The 1989 Tennent's Sixes was the sixth staging of the Tennent's Sixes, an indoor six-a-side football tournament. It was held at the Scottish Exhibition and Conference Centre (SECC) in Glasgow on 22 and 23 January 1989. Ten clubs took part, with the competition returning to two groups of five.

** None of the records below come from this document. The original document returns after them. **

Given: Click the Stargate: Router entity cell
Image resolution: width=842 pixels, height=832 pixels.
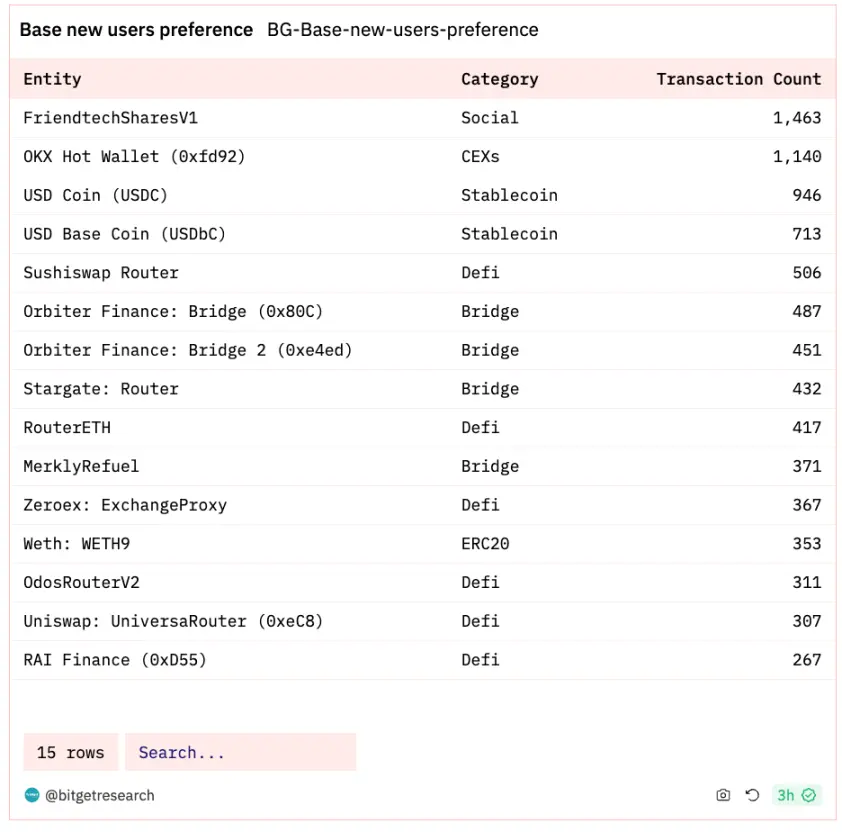Looking at the screenshot, I should click(101, 389).
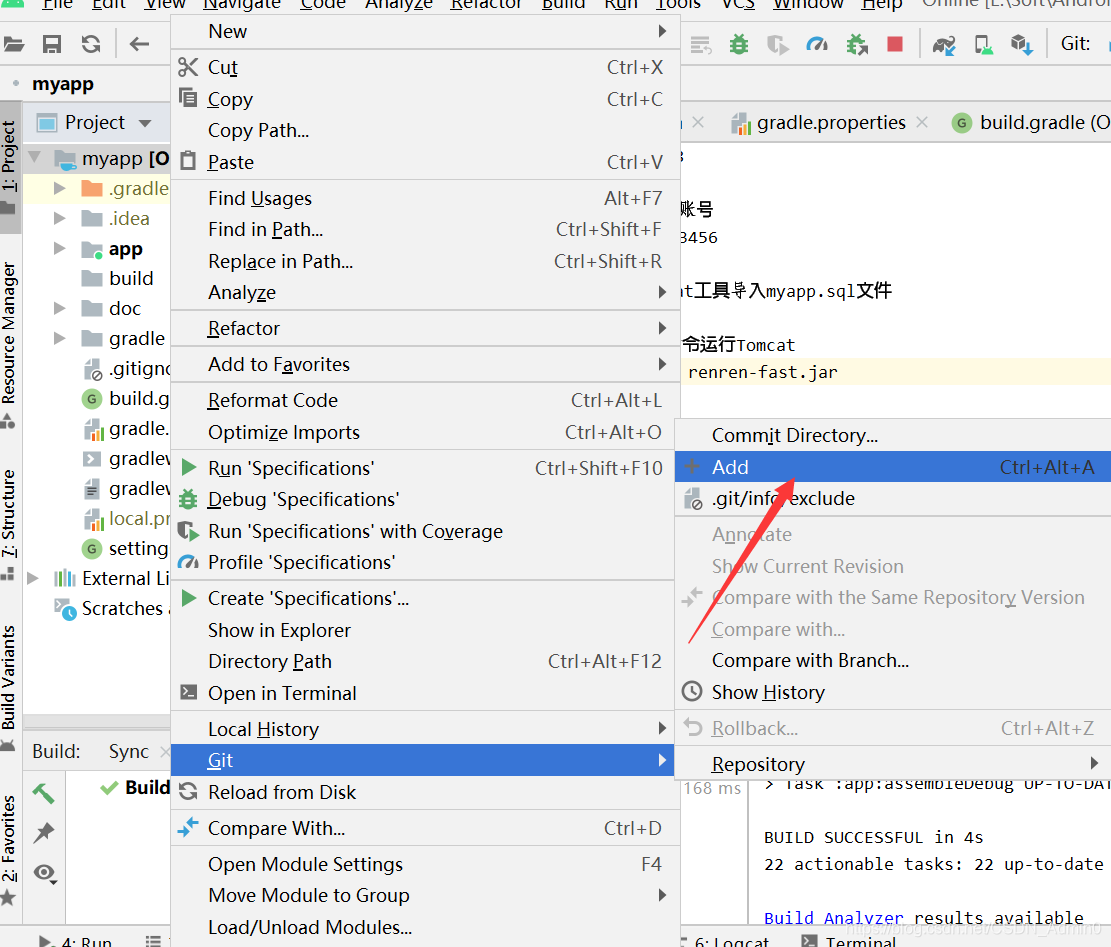The image size is (1111, 947).
Task: Collapse the myapp project root node
Action: click(34, 157)
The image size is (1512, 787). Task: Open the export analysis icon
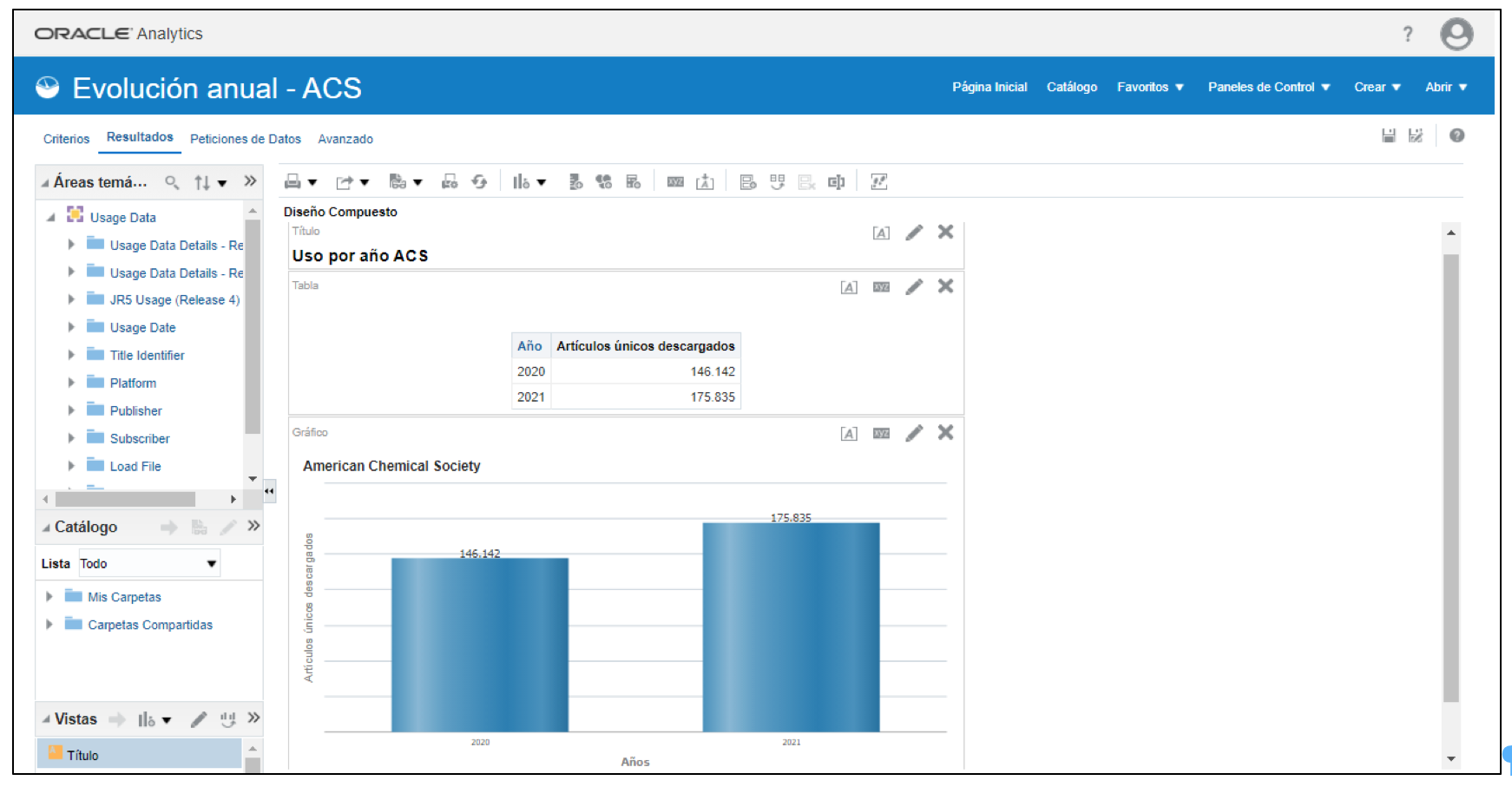[x=345, y=182]
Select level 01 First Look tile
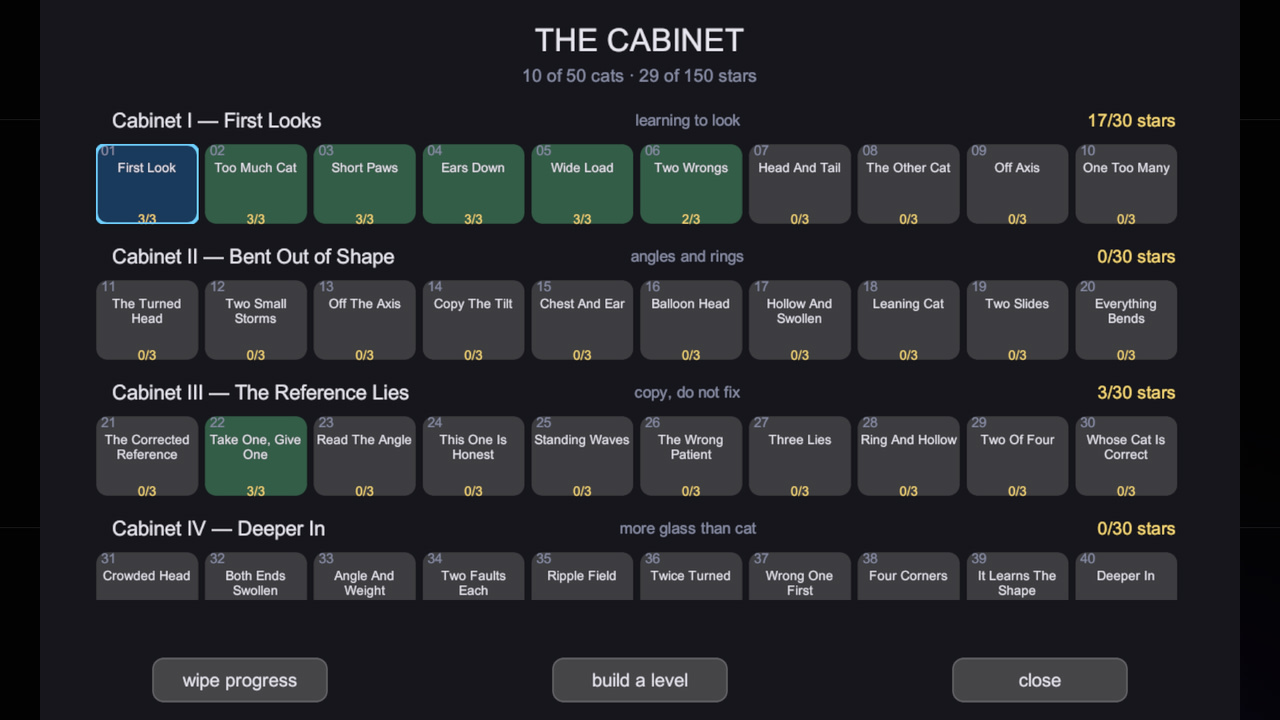This screenshot has width=1280, height=720. [x=147, y=184]
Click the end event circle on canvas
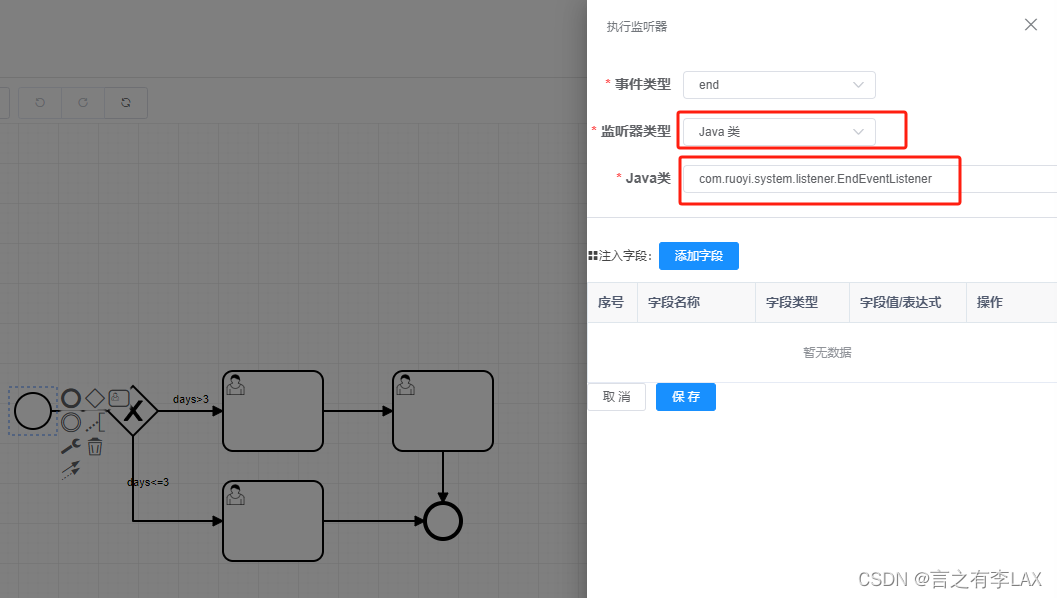 pos(442,520)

Rangers beat Motherwell 2–1 in the final to win the tournament for the second time. Davie Cooper and John Spencer scored for Rangers and Tommy Philliben scored for Motherwell.

==Format==
The clubs were divided into two groups of five, with each playing the other four teams in its group. Two points were awarded for a win. Group matches level at the end of normal time were decided by penalty shoot-outs, with the shoot-out winner recorded as the match winner. The top two clubs in each group advanced to the semi-finals.

==Group stage==

===Group 1===

| Team | Pld | W | L | GF | GA | GD | Pts |
|---|---|---|---|---|---|---|---|
| Celtic | 4 | 3 | 1 | 12 | 9 | +3 | 6 |
| St Mirren | 4 | 3 | 1 | 9 | 6 | +3 | 6 |
| Hamilton Academical | 4 | 2 | 2 | 13 | 7 | +6 | 4 |
| Dundee | 4 | 2 | 2 | 8 | 13 | −5 | 4 |
| Aberdeen | 4 | 0 | 4 | 7 | 14 | −7 | 0 |

| Team | Score | Team | Date |
|---|---|---|---|
| Celtic | 3–3 Celtic won 4–3 on penalties | Dundee | 22 January 1989 |
| Hamilton Academical | 4–2 | Aberdeen | 22 January 1989 |
| Dundee | 2–1 | St Mirren | 22 January 1989 |
| Celtic | 2–1 | Hamilton Academical | 22 January 1989 |
| St Mirren | 3–1 | Aberdeen | 22 January 1989 |
| Hamilton Academical | 7–1 | Dundee | 22 January 1989 |
| Celtic | 5–2 | Aberdeen | 22 January 1989 |
| St Mirren | 2–1 | Hamilton Academical | 22 January 1989 |
| Dundee | 2–2 Dundee won 4–2 on penalties | Aberdeen | 23 January 1989 |
| St Mirren | 1–0 | Celtic | 23 January 1989 |

===Group 2===

| Team | Pld | W | L | GF | GA | GD | Pts |
|---|---|---|---|---|---|---|---|
| Motherwell | 4 | 3 | 1 | 9 | 6 | +3 | 6 |
| Rangers | 4 | 3 | 1 | 7 | 6 | +1 | 6 |
| Hibernian | 4 | 2 | 2 | 9 | 8 | +1 | 4 |
| Dundee United | 4 | 1 | 3 | 6 | 8 | −2 | 2 |
| Heart of Midlothian | 4 | 1 | 3 | 4 | 7 | −3 | 2 |

| Team | Score | Team | Date |
|---|---|---|---|
| Hibernian | 3–1 | Dundee United | 22 January 1989 |
| Heart of Midlothian | 1–1 Hearts won 3–2 on penalties | Motherwell | 22 January 1989 |
| Rangers | 2–2 Rangers won 5–4 on penalties | Dundee United | 22 January 1989 |
| Hibernian | 2–2 Hibernian won 3–1 on penalties | Heart of Midlothian | 22 January 1989 |
| Motherwell | 2–1 | Dundee United | 22 January 1989 |
| Rangers | 2–1 | Hibernian | 22 January 1989 |
| Dundee United | 2–1 | Heart of Midlothian | 22 January 1989 |
| Motherwell | 3–1 | Rangers | 22 January 1989 |
| Motherwell | 3–3 Motherwell won 4–2 on penalties | Hibernian | 23 January 1989 |
| Rangers | 2–0 | Heart of Midlothian | 23 January 1989 |

The group results and penalty shoot-out outcomes are also recorded by the Scottish Football Historical Archive.

==Knockout stage==

===Semi-finals===

| Team | Score | Team | Date |
|---|---|---|---|
| Rangers | 3–1 | Celtic | 23 January 1989 |
| Motherwell | 3–0 | St Mirren | 23 January 1989 |

===Final===

| Team | Score | Team | Date |
|---|---|---|---|
| Rangers | 2–1 | Motherwell | 23 January 1989 |

Cooper and Spencer scored for Rangers, with Philliben scoring Motherwell's goal.

==Prize money==
Each competing club received £12,000. Rangers received a further £4,000 as tournament winners and Motherwell received an additional £2,000 as runners-up. A separate £2,000 prize was available to the tournament's highest-scoring team.

==Challenge match==
A challenge match was held before the final between Keith, holders of the Highland League Cup, and Coatbridge Amateurs, holders of the Scottish Amateur Cup. Keith won 3–1.